* start Extract *

The next time you send your personal chef to market for essentials like caviar and foie gras, you might want to slip him a few extra hundred to cover this season's lobster budget!
But seriously, while the average bargain-savvy DealNews reader doesn't spend much on the luxury crustacean, it is a favorite splurge for summer cookouts and celebratory dinners. However, thanks to a frigid winter, climate change, and increasing global demand, the delicacy is more expensive than ever.
Harsh Winter Could Raise Prices $2 Per Pound
That brutally cold winter last year kept the New England waters chilly even into the summer, which in turn has kept the lobster population inactive and away from the shore. As a result, Maine's fishermen, which haul in 85% of the United States' total, have caught fewer lobsters this summer. As Tech Insider reports, that means the price of your lobster dinner is likely to increase.
Lobster prices traditionally decrease during the summer months when fishermen catch more soft-shelled lobster, which is the type of lobster that is typically consumed. But with low supply, this year's prices have reached as high as $10.99 per pound, which is roughly $1 to $2 more than last year's per-pound price.
Fortunately, the recent heat wave is helping to return the ocean water to its normal temperature for this time of year, which has triggered the movement of more soft-shell lobster. However, mariner researchers indicate that even this change will not leave enough time for the market to totally return to normal.

* end Extract *

> **Given request**
Copy out the lobster price article above word for word, in full.

* start Given data *

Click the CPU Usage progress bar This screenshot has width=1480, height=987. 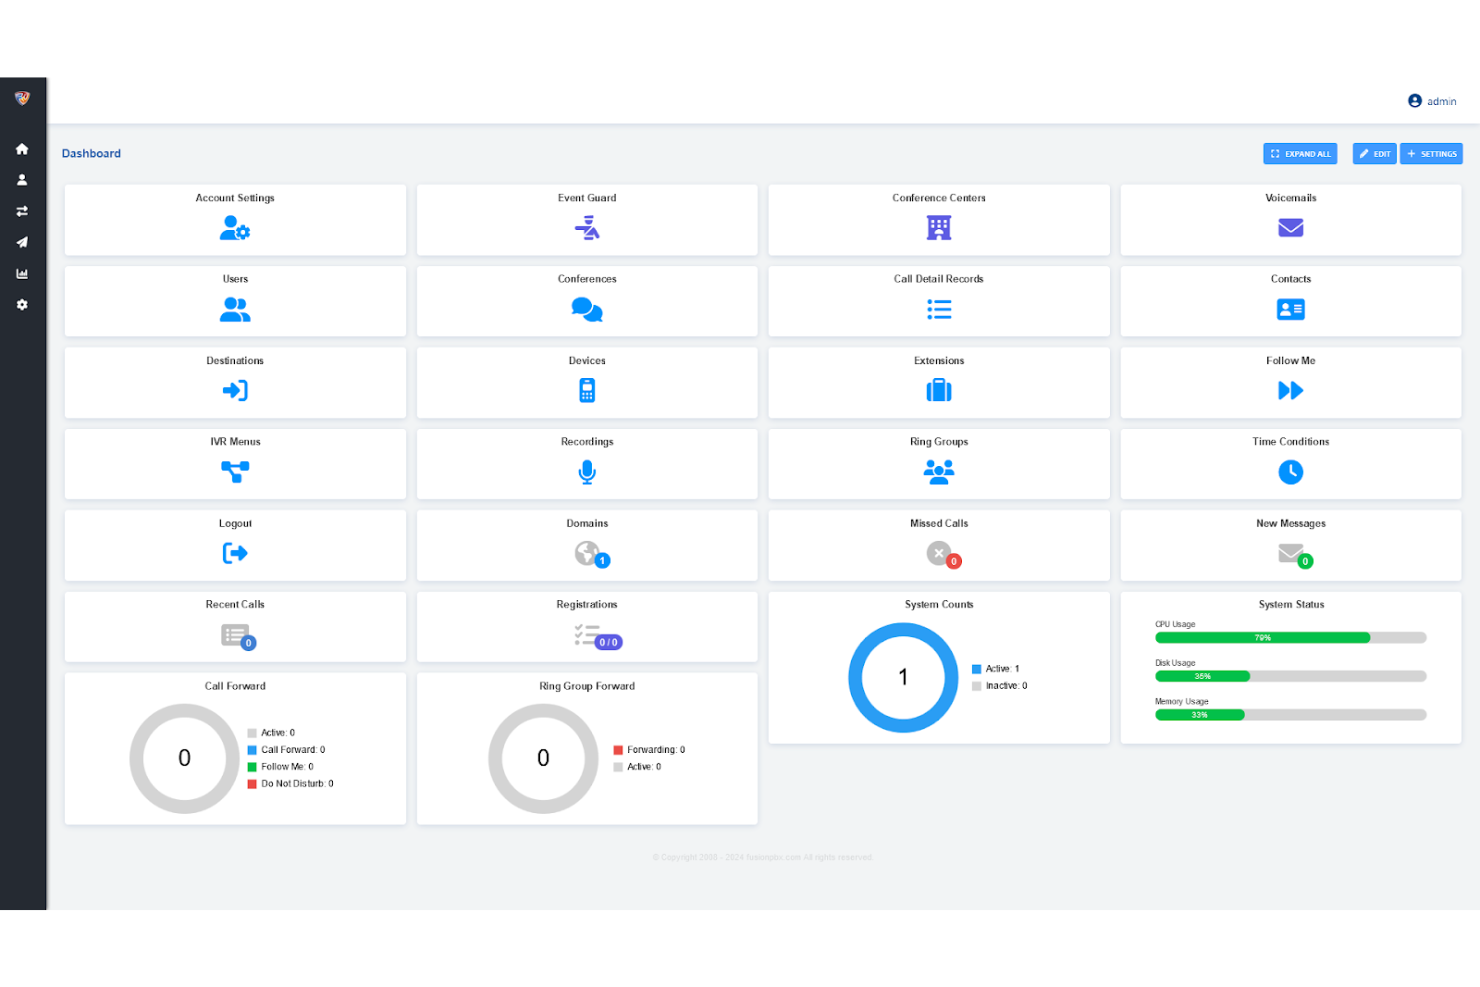[x=1290, y=637]
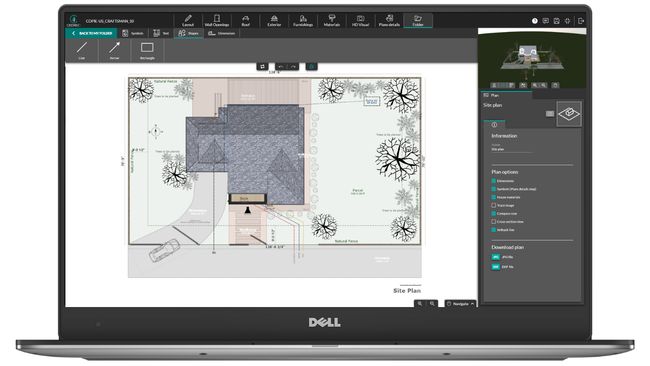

* end Given data *

> **Solution**
The next time you send your personal chef to market for essentials like caviar and foie gras, you might want to slip him a few extra hundred to cover this season's lobster budget!
But seriously, while the average bargain-savvy DealNews reader doesn't spend much on the luxury crustacean, it is a favorite splurge for summer cookouts and celebratory dinners. However, thanks to a frigid winter, climate change, and increasing global demand, the delicacy is more expensive than ever.
Harsh Winter Could Raise Prices $2 Per Pound
That brutally cold winter last year kept the New England waters chilly even into the summer, which in turn has kept the lobster population inactive and away from the shore. As a result, Maine's fishermen, which haul in 85% of the United States' total, have caught fewer lobsters this summer. As Tech Insider reports, that means the price of your lobster dinner is likely to increase.
Lobster prices traditionally decrease during the summer months when fishermen catch more soft-shelled lobster, which is the type of lobster that is typically consumed. But with low supply, this year's prices have reached as high as $10.99 per pound, which is roughly $1 to $2 more than last year's per-pound price.
Fortunately, the recent heat wave is helping to return the ocean water to its normal temperature for this time of year, which has triggered the movement of more soft-shell lobster. However, mariner researchers indicate that even this change will not leave enough time for the market to totally return to normal.